— В последнее время участились разговоры о том, что весь нынешний кризис книжной индустрии — падение рынка, катастрофическое снижение количества читающих людей — объясняется неправильной, злонамеренной стратегией крупных издательств. Для «Эксмо» и АСТ, мол, книги все равно что йогурты, тогда как книга — товар необычный, и деятельность издателя скорее просветительская, чем коммерческая.
— Даже если особый товар — это же не значит, что не надо его продавать. Компетенция издателя и его профессионализм заключаются в том, чтобы браться за издание тех книг, которые ты можешь донести до своего читателя, и не браться за издание тех книг, которые не можешь донести до своего читателя. Издательство «Эксмо» начинало с массовой остросюжетной литературы, потому что ее было легко донести до читателя. Постепенно мы начали учиться и понимать, что можем продавать и более специализированную, под это менялась и структура издательства, и система дистрибуции.

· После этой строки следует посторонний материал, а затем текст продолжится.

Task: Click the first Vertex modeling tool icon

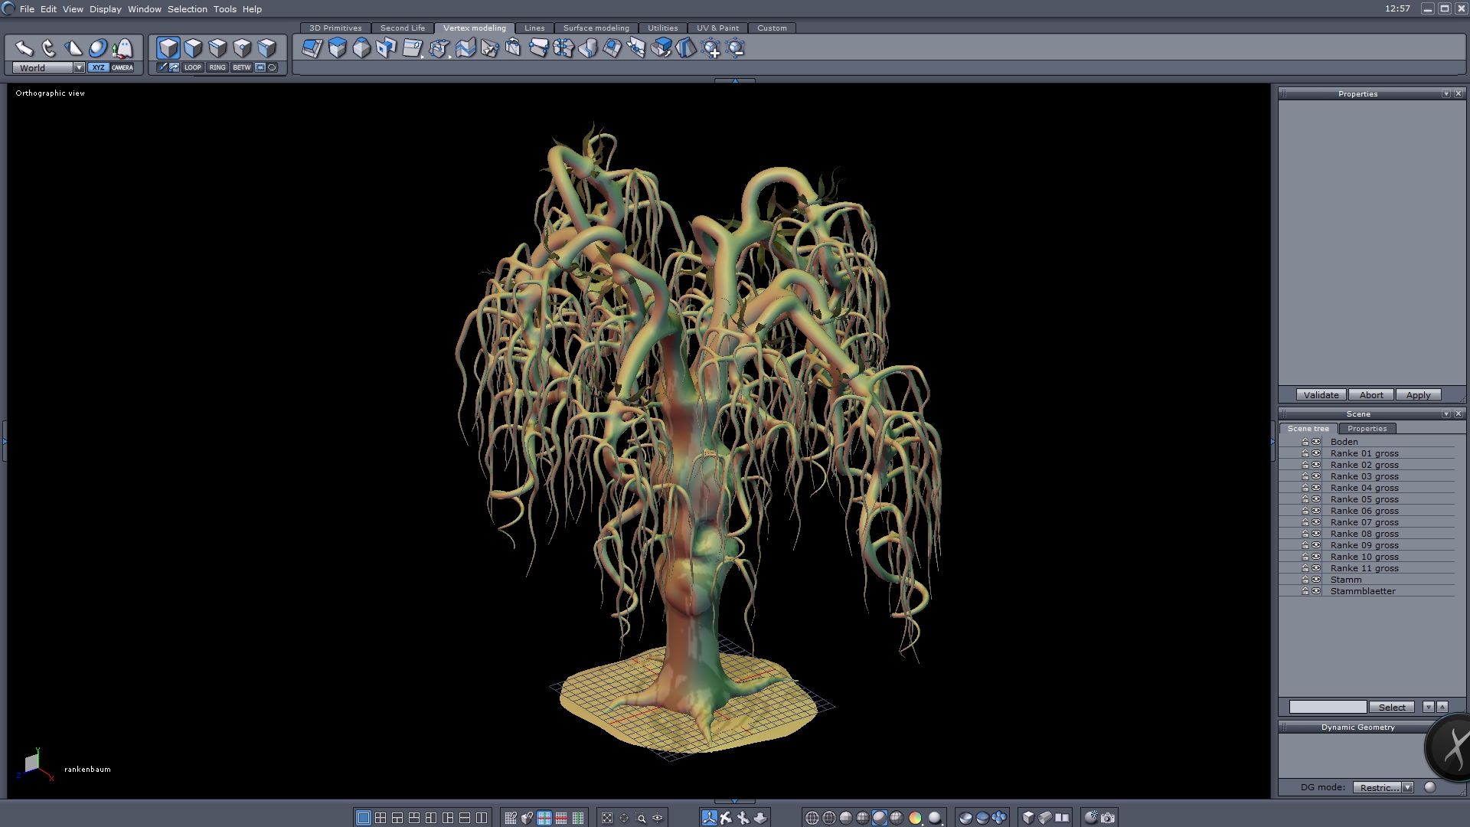Action: (x=312, y=48)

— Ну да, и в результате у вас получился отлаженный конвейер, который выдает на-гора в месяц столько-то книг, по плану. Почему вы не занимаетесь каждой своей книжкой? Почему вы не издаете меньше книг, но не относитесь к ним как к уникальным произведениям? Как маленькие издательства — которые делают по три книги в год и с каждой носятся как с писаной торбой, и вот так у них и получаются хорошие книги.

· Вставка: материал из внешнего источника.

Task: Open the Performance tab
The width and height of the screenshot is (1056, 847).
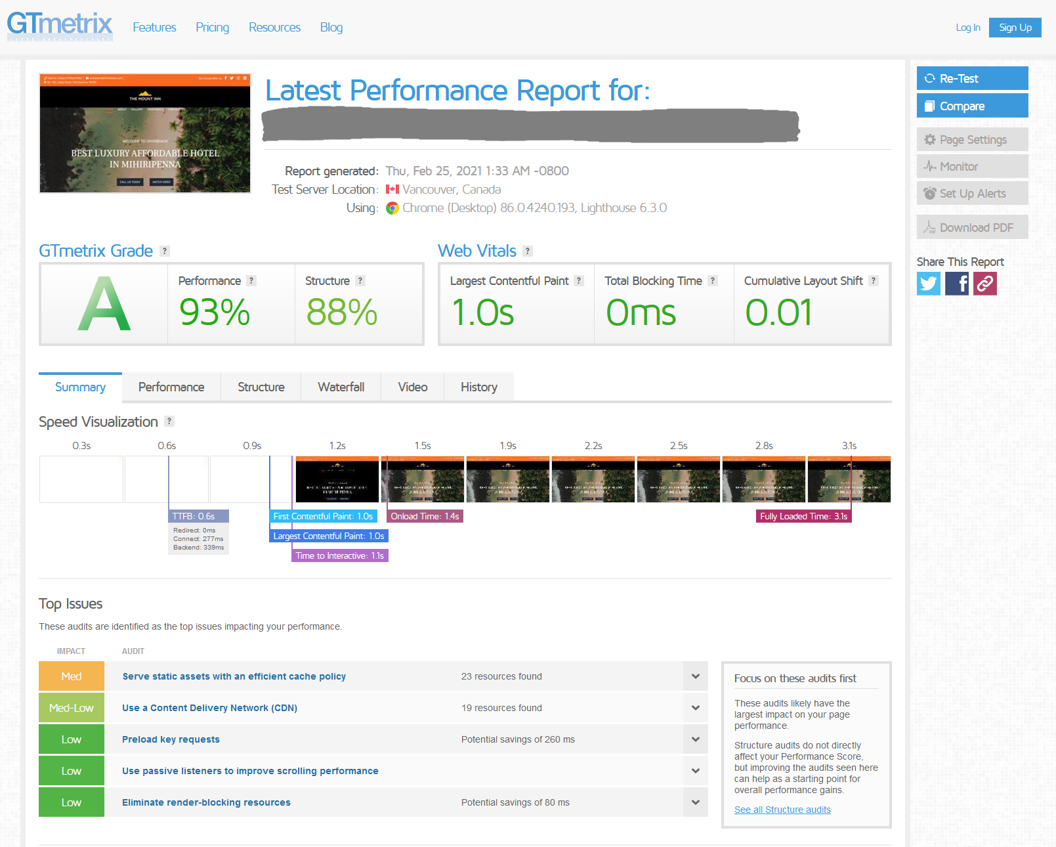Action: pyautogui.click(x=171, y=387)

— Под тем, что вы говорите, нет понятного мне критерия. Что значит «хорошие»? Наши редакторы любят книгу не меньше, чем любые другие, которые работают в маленьких издательствах, и умеют работать и с автором, и с текстами. Каждый ведущий редактор работает в своей специализированной нише: поэзия, современная проза или кулинария. Издательство построено так, что редактор — ключевой человек. Маркетинг, дистрибуция — все подчиняются ему. Вопрос в том, может ли редактор донести до них свои идеи? Пиши письма для клиентов, выстраивай программы продвижения; но если хочешь вложить деньги в маркетинг, эти деньги должны давать отдачу. Я считаю, мы лучше, чем другие издательства, доносим информацию о наших книгах. Проехаться по четырем-пяти магазинам в Москве — это легко, а вот обеспечить в регионах, чтобы книга была представлена, выставлена, — это требует большого количества усилий.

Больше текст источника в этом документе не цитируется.